Problem to work on:
Go through the records and restate them word for word, omitting images.

Data to process Start Marker

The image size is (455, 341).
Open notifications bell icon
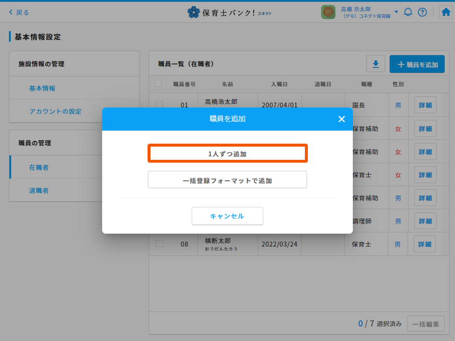click(408, 12)
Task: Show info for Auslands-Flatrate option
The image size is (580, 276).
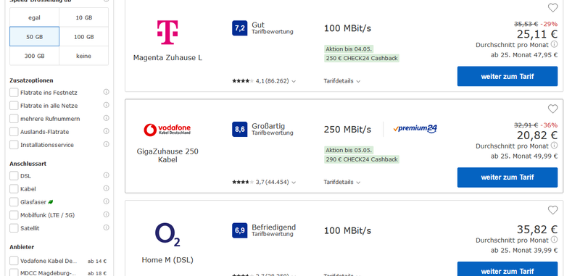Action: [106, 131]
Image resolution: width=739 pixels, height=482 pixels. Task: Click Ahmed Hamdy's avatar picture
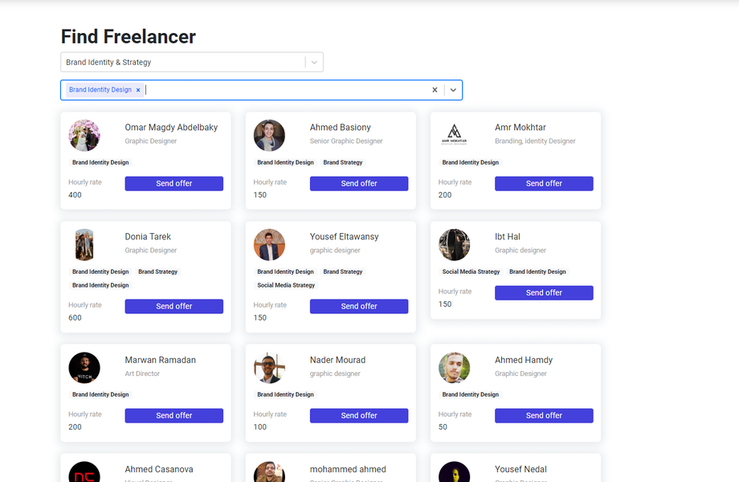point(454,368)
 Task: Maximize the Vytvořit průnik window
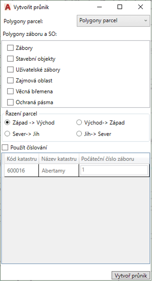pos(119,7)
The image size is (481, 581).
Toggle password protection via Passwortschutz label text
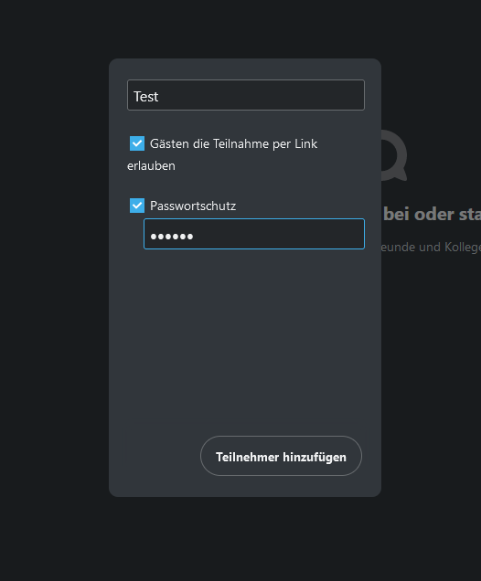pyautogui.click(x=193, y=206)
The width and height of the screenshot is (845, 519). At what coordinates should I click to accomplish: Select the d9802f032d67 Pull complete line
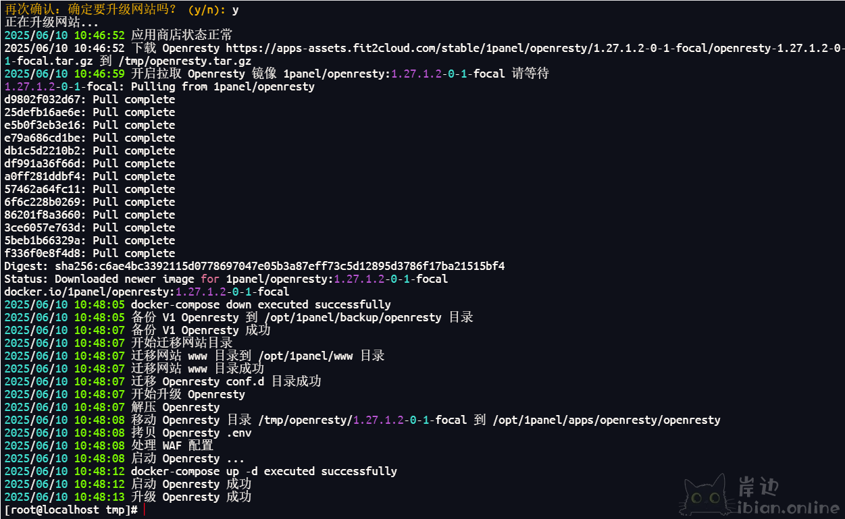[89, 99]
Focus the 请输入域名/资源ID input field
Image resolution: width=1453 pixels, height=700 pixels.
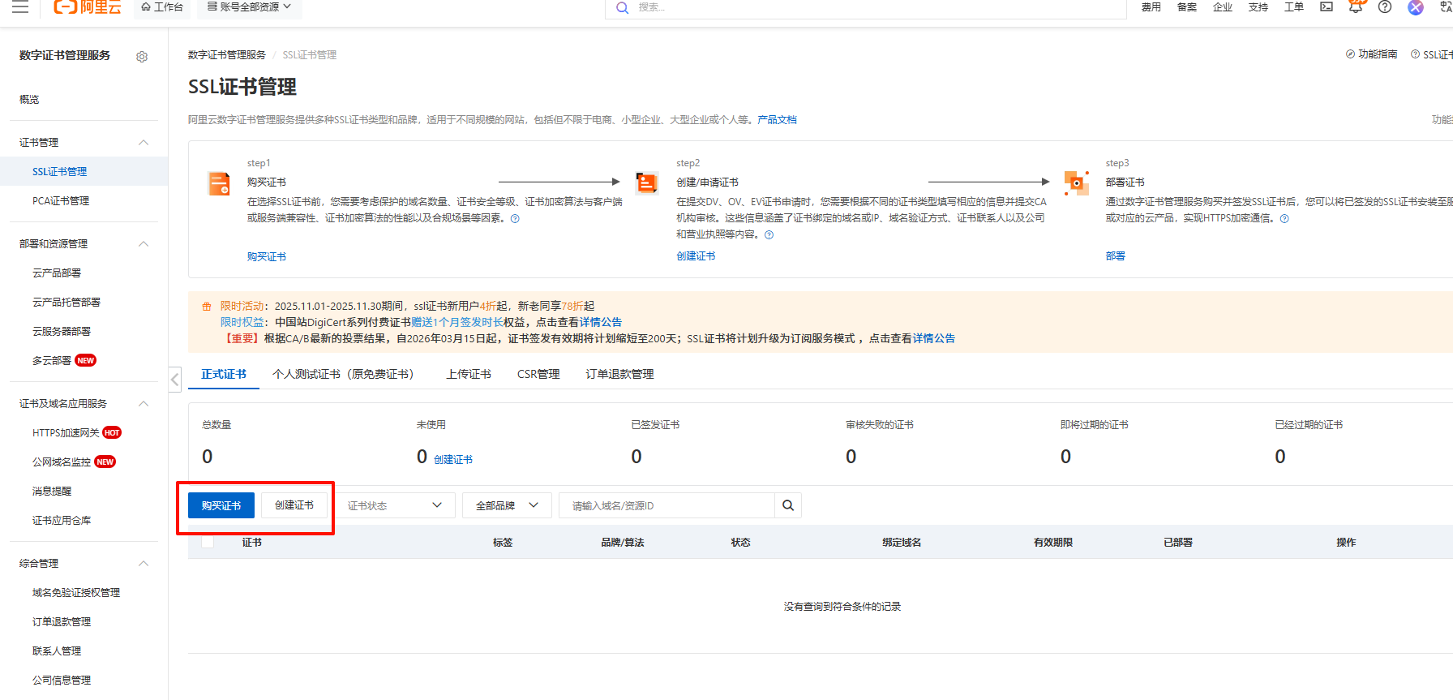pyautogui.click(x=666, y=505)
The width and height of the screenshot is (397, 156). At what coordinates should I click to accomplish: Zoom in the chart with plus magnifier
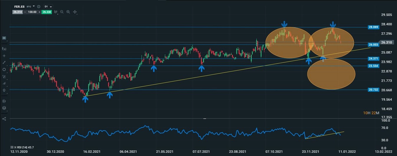[x=68, y=12]
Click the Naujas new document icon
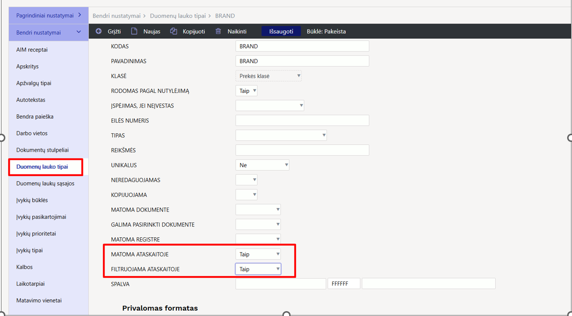This screenshot has height=316, width=572. tap(134, 32)
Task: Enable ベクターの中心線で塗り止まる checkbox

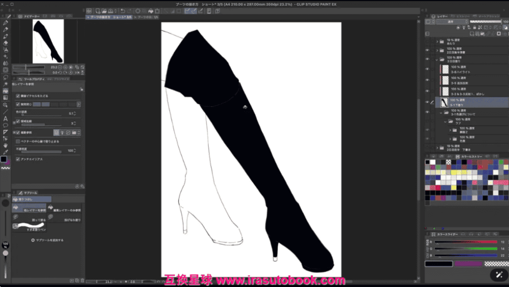Action: coord(18,141)
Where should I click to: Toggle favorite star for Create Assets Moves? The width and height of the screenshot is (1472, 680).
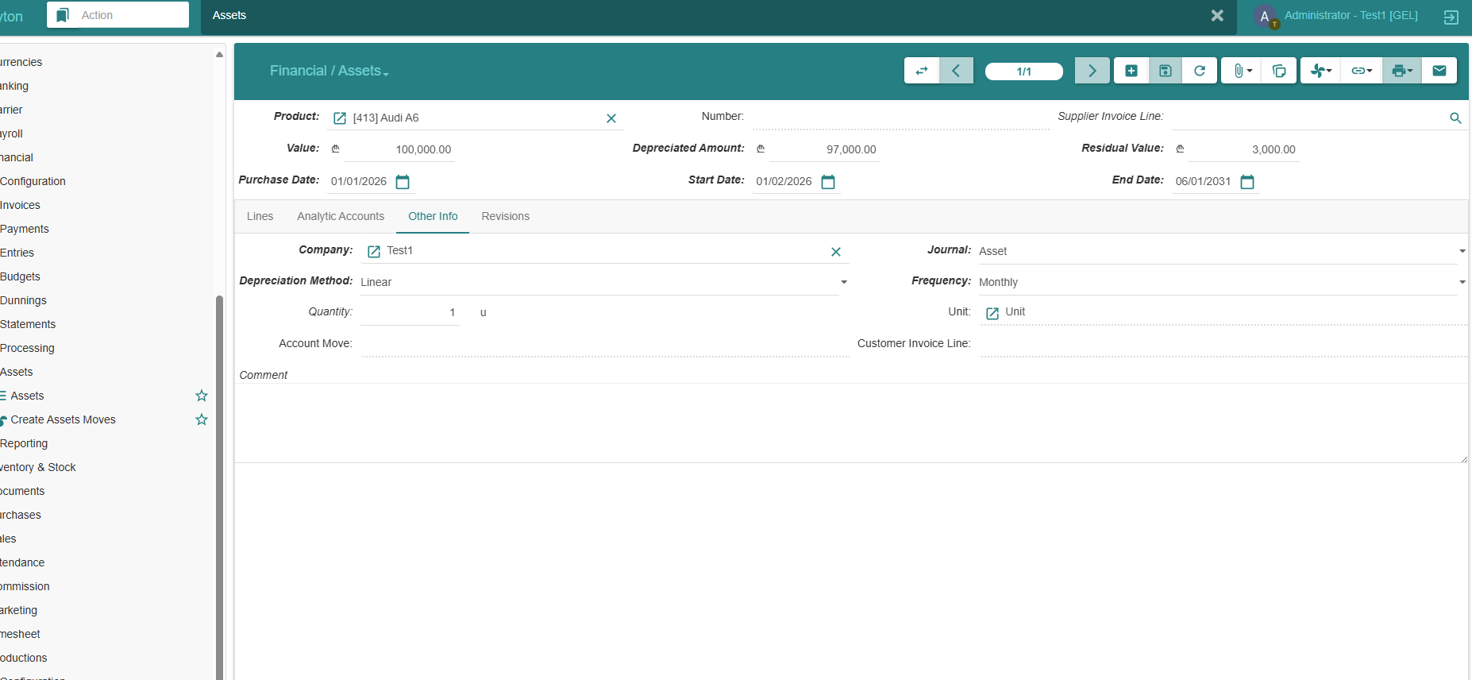(202, 419)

Data to process End Marker

Solution to this problem:
The image size is (455, 341).
Open notifications bell icon
click(408, 12)
Task: Show info for Auslands-Flatrate option
The image size is (580, 276).
Action: [106, 131]
Image resolution: width=739 pixels, height=482 pixels. Task: Click Ahmed Hamdy's avatar picture
point(454,368)
 Task: Maximize the Vytvořit průnik window
pos(119,7)
The image size is (481, 581).
Toggle password protection via Passwortschutz label text
pyautogui.click(x=193, y=206)
The width and height of the screenshot is (845, 519). At what coordinates should I click to accomplish: Select the d9802f032d67 Pull complete line
[89, 99]
Focus the 请输入域名/资源ID input field
Image resolution: width=1453 pixels, height=700 pixels.
pyautogui.click(x=666, y=505)
The width and height of the screenshot is (397, 156). At what coordinates should I click to accomplish: Zoom in the chart with plus magnifier
[x=68, y=12]
Click the Naujas new document icon
This screenshot has height=316, width=572. tap(134, 32)
Task: Enable ベクターの中心線で塗り止まる checkbox

Action: coord(18,141)
Where should I click to: Toggle favorite star for Create Assets Moves? The width and height of the screenshot is (1472, 680).
(202, 419)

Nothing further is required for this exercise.